I never met Harley Sorensen, which is my loss. He died Feb. 15 of heart failure in San Francisco. He was 79 and had been declining for a year, said his longtime partner, Betty Wyren. His life was sometimes messy, but always fascinating and instructive, even if you'd never want to duplicate some of his experiences.
California was his adopted state. Sorensen, who developed legions of fans as a columnist and self-professed "iconoclast," grew up in St. Paul's Frogtown neighborhood.
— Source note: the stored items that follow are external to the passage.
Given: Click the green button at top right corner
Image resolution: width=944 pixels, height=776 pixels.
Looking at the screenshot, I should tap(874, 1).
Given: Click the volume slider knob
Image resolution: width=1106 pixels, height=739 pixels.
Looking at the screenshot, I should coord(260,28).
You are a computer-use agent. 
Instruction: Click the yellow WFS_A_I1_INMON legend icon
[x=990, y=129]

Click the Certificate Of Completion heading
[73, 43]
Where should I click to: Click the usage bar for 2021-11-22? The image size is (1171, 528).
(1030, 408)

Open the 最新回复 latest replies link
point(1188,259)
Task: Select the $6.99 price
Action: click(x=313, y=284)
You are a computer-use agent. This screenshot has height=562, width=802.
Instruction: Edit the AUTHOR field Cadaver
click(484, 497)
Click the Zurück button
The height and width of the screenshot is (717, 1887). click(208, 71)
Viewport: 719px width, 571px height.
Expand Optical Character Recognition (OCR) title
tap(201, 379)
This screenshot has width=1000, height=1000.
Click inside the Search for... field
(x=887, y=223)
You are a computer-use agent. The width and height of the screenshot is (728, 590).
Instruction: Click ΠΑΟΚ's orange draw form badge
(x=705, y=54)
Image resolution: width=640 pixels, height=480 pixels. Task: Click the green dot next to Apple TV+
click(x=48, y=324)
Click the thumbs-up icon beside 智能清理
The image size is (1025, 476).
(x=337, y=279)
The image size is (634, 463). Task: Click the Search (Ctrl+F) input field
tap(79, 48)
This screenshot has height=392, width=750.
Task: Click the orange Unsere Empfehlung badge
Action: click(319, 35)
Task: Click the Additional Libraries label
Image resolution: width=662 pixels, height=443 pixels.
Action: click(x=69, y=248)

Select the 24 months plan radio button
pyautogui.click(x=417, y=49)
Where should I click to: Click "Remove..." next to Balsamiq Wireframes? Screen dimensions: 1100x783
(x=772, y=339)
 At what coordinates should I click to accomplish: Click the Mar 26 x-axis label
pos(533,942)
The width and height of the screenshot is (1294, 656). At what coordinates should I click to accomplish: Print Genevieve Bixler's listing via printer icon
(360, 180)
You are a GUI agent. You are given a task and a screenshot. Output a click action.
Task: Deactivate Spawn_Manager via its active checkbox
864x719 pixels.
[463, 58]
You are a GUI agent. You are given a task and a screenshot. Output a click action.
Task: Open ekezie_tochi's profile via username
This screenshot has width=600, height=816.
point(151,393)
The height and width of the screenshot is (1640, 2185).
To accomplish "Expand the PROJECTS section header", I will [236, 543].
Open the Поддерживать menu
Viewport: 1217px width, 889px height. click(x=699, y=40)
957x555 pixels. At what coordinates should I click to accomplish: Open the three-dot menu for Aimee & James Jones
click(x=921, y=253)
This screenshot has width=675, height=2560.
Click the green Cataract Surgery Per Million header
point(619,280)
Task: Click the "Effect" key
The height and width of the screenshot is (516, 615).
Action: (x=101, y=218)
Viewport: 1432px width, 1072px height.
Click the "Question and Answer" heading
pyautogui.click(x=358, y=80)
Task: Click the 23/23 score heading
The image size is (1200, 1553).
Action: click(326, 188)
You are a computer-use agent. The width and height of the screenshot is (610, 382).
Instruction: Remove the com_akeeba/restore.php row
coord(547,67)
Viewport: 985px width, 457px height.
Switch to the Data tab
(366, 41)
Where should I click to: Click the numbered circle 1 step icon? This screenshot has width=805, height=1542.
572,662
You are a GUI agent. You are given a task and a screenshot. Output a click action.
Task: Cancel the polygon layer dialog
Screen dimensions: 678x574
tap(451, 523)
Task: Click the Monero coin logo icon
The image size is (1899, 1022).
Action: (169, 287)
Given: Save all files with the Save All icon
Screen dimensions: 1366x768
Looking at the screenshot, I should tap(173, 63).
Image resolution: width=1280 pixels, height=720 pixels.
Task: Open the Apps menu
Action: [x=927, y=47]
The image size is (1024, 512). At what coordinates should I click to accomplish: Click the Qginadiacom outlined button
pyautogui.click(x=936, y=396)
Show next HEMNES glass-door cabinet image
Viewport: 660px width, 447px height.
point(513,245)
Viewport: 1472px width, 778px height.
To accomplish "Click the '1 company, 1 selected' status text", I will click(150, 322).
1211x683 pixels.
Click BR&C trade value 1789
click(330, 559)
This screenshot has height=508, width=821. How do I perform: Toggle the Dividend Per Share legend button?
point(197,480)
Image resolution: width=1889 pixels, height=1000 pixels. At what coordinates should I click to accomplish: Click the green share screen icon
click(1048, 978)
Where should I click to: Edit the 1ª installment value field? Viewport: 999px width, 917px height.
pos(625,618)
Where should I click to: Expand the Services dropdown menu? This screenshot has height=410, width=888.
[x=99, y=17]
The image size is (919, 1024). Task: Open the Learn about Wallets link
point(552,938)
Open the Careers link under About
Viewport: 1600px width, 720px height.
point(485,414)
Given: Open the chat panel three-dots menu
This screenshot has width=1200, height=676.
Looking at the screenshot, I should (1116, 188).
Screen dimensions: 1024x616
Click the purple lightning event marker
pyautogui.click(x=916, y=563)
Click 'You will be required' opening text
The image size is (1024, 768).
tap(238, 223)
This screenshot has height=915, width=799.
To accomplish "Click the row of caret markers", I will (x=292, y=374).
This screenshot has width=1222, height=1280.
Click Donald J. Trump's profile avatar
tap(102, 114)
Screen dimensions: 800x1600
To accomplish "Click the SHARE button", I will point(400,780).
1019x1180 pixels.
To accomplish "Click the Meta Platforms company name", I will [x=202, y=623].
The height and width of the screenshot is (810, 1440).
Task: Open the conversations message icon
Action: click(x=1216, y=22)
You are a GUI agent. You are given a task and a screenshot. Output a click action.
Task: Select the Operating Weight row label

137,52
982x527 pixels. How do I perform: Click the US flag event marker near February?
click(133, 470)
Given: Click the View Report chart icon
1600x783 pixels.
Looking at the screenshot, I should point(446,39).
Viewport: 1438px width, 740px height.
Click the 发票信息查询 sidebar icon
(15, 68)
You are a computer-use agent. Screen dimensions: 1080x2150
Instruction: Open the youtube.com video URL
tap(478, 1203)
Many of my colleagues remember Sorensen from his days in this newsroom in the 1970s, when his renegade reporting -- including quelling a potentially disastrous kidnapping -- raised eyebrows.
That occurred after he served 15 years in prison for armed burglary, and before he gracefully and firmly turned his life around, finding his best storytelling fodder for SFGate.com while driving a taxi for 22 years along San Francisco's Castro and Market Streets. A Sorensen joke:
"People used to ask whether they could smoke in my cab. Sure, I'd tell them, but please roll down a window, unless you're smoking weed. In that case, roll up the window."
His fares included an expert on the O.J. Simpson trial, giddy tourists and gay men seeking sex "or plain companionship with like-minded souls." He was robbed only once -- at knifepoint.
He stood 6 feet 2, walked with a loping stride and liked to keep his white hair shaggy. He didn't mind being called Captain Kangaroo. He sold a joke to Jay Leno, but was proudest of his stepson who, Wyren said, "was the highlight of his life." He was the original you-can't-make-this-stuff-up guy.
"I lost a friend," said Brent Andrews, 38, a fan and fellow writer, who bounced ideas off Sorensen for years before meeting him in person in 2002 in San Francisco.
"He'd tear into your work like he was critiquing Dick Cheney's hunting skills, then let you down gently," Andrews wrote in a pensive blog post. The Franklin, Tenn., man recalled the time he asked Sorensen to critique his book-in-progress.